*Problem to work on*
Reproduce verbatim the line containing "Miscellaneous (176, 170)" and every line that follows it through the end of the entries below, omitting all pictures.

*Working data*
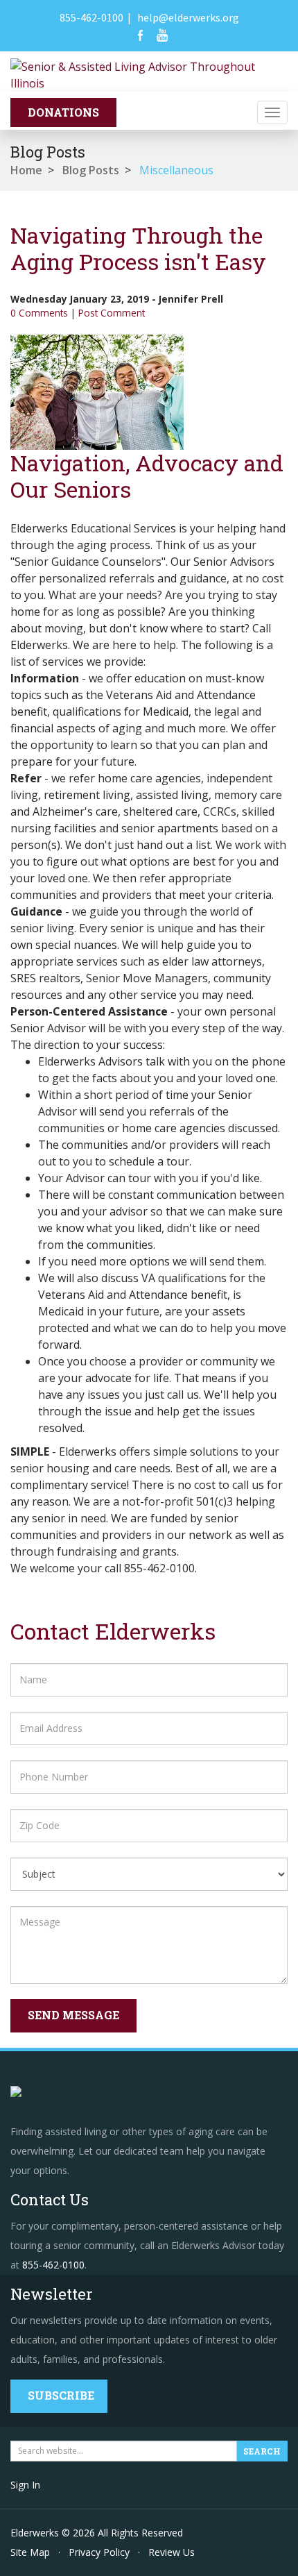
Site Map (30, 2552)
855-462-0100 (91, 17)
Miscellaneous (176, 170)
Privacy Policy (99, 2552)
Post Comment (111, 312)
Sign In (25, 2484)
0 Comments (39, 312)
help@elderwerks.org (188, 17)
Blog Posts (90, 170)
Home (26, 170)
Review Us (171, 2552)
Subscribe (61, 2395)
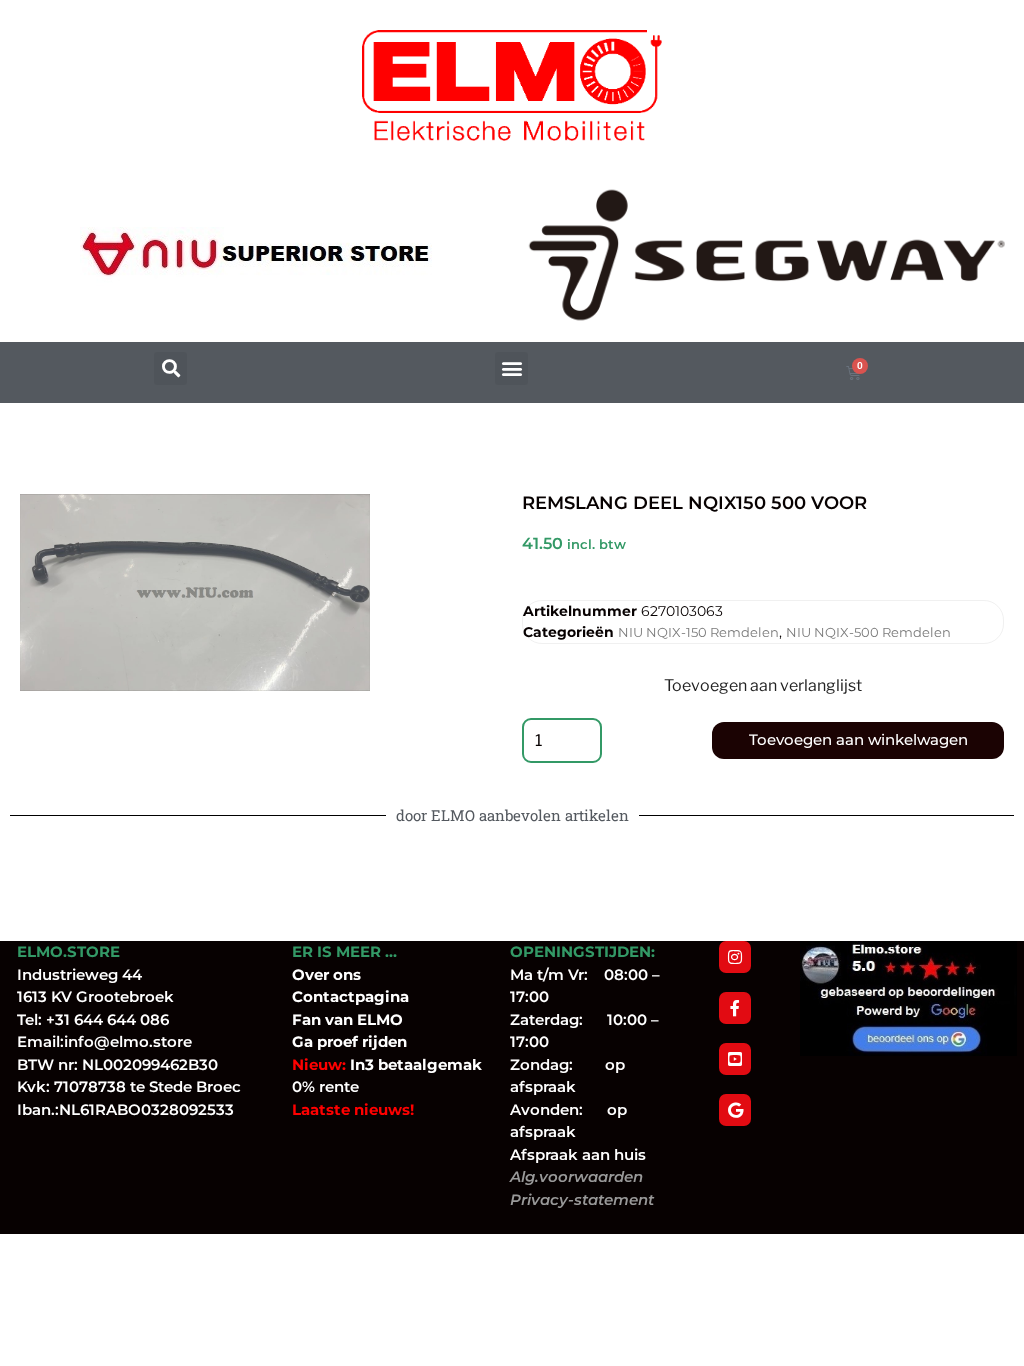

*Reply*
Miscellaneous (176, 170)
Privacy Policy (99, 2552)
Post Comment (111, 312)
Sign In (25, 2484)
0 Comments (39, 312)
help@elderwerks.org (188, 17)
Blog Posts (90, 170)
Home (26, 170)
Review Us (171, 2552)
Subscribe (61, 2395)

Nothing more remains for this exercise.